• What to do: Search the records for the string "computer", then copy each line where it appears.

• Data:

┄┄┄┄┄┄┄┄┄┄┄┄┄┄┄┄┄┄┄┄

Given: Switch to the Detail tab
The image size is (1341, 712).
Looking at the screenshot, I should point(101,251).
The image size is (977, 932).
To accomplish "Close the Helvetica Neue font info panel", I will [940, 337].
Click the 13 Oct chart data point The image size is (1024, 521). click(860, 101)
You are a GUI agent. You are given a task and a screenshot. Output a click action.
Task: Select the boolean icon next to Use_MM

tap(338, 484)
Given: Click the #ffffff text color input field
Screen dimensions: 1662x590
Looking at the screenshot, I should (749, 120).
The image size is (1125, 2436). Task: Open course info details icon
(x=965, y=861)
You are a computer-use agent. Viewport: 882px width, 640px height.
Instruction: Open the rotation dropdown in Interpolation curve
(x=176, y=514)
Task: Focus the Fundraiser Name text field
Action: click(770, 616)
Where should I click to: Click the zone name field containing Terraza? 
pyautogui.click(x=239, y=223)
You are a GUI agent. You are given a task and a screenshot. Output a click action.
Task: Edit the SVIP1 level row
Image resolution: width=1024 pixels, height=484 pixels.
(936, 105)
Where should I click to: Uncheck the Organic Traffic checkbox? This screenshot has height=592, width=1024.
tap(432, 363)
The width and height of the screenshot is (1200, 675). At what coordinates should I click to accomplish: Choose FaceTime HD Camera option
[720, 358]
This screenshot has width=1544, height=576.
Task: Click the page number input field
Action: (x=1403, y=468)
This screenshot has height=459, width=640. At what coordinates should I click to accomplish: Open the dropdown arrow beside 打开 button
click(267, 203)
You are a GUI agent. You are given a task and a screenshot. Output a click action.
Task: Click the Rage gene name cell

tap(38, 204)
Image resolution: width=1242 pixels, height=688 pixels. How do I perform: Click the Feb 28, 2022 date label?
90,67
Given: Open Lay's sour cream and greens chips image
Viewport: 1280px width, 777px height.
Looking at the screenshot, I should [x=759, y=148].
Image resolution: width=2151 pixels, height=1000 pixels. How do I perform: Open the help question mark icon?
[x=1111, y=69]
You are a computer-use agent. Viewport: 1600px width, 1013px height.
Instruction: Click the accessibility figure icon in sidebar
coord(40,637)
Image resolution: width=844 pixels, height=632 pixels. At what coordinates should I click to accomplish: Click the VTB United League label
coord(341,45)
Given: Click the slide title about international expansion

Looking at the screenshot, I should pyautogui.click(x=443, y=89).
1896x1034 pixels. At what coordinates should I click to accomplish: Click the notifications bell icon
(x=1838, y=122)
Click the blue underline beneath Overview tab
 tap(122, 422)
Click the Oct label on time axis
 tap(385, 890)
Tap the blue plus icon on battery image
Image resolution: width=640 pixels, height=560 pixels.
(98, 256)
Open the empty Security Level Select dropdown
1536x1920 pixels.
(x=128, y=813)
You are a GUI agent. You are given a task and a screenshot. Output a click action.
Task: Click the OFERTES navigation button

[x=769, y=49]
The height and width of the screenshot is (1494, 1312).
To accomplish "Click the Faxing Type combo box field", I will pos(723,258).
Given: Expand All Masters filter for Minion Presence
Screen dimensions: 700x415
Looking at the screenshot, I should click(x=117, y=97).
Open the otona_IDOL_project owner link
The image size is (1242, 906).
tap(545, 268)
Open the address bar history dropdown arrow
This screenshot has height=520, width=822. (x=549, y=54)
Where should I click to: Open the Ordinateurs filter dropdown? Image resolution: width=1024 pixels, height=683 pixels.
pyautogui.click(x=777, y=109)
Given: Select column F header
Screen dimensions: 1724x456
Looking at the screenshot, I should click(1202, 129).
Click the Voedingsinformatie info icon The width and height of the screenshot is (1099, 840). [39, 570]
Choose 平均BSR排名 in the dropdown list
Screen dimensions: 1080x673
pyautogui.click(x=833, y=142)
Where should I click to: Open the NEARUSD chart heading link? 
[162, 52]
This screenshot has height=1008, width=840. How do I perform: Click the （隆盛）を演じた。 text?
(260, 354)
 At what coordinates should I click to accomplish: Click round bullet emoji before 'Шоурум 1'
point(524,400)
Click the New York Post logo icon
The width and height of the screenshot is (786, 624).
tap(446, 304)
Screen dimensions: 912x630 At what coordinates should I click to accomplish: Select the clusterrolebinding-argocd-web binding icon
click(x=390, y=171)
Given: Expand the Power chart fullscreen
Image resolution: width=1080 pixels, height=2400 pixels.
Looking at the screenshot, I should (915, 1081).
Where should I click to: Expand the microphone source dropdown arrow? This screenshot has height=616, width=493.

┄┄┄┄┄┄┄┄┄┄┄┄┄┄┄┄┄┄┄┄

• Output of the task:
You are a computer-use agent. Viewport: 882px width, 640px height.
You are a computer-use agent. Viewport: 1600px width, 1013px height.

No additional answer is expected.